▸ Directions
Would you please copy each line below that includes the string "over"?

▼

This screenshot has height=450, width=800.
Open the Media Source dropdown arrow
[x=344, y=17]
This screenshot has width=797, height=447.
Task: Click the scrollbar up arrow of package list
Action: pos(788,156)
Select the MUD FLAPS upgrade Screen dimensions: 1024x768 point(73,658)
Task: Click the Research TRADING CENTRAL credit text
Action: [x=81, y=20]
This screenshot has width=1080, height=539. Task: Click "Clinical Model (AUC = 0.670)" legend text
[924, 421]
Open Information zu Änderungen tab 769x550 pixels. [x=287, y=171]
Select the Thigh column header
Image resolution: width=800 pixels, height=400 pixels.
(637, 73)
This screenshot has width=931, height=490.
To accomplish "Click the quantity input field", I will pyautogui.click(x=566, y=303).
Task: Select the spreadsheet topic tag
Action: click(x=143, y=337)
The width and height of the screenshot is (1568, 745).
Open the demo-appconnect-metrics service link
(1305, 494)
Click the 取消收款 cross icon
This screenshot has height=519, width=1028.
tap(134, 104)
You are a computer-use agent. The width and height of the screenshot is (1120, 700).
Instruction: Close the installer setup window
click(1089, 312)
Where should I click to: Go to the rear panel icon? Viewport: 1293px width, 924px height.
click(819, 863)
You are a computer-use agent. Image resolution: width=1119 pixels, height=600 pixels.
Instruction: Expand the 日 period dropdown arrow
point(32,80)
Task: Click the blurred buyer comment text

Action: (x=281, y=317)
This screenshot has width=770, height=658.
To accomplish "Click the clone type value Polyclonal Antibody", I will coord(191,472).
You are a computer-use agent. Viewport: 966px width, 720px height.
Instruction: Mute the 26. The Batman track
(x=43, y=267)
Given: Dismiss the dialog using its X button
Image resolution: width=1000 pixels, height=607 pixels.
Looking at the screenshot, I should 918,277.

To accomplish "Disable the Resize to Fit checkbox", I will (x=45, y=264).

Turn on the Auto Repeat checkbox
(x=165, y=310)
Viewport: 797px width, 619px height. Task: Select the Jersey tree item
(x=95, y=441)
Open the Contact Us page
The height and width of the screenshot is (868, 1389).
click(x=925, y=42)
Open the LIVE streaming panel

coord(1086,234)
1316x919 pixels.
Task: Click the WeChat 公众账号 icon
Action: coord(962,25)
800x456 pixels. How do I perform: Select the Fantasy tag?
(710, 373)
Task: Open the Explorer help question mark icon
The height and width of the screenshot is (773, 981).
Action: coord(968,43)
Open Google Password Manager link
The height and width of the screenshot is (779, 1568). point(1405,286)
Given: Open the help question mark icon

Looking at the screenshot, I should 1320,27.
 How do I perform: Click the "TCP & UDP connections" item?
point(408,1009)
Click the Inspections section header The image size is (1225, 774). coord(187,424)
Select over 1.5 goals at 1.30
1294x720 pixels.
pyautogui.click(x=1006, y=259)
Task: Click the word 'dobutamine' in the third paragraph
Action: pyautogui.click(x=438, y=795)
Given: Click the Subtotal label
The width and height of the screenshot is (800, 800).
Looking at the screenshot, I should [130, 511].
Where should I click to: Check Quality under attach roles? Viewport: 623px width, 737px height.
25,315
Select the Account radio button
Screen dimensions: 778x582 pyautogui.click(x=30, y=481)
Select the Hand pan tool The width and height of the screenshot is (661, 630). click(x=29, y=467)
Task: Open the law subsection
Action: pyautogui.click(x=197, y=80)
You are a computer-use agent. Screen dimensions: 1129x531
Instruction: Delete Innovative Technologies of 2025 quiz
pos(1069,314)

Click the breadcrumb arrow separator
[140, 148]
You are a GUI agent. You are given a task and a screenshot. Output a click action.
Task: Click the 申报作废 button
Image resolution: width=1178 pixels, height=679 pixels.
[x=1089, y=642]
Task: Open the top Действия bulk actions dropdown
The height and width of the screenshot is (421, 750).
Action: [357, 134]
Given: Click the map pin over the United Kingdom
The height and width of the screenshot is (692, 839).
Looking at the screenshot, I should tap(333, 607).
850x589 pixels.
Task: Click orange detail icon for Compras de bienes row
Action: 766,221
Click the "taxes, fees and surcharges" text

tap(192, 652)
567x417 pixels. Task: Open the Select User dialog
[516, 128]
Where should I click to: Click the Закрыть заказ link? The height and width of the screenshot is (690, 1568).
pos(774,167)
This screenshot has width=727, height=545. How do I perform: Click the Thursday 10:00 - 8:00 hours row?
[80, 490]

▲

▸ Result of this task
Select over 1.5 goals at 1.30
Given: Click the map pin over the United Kingdom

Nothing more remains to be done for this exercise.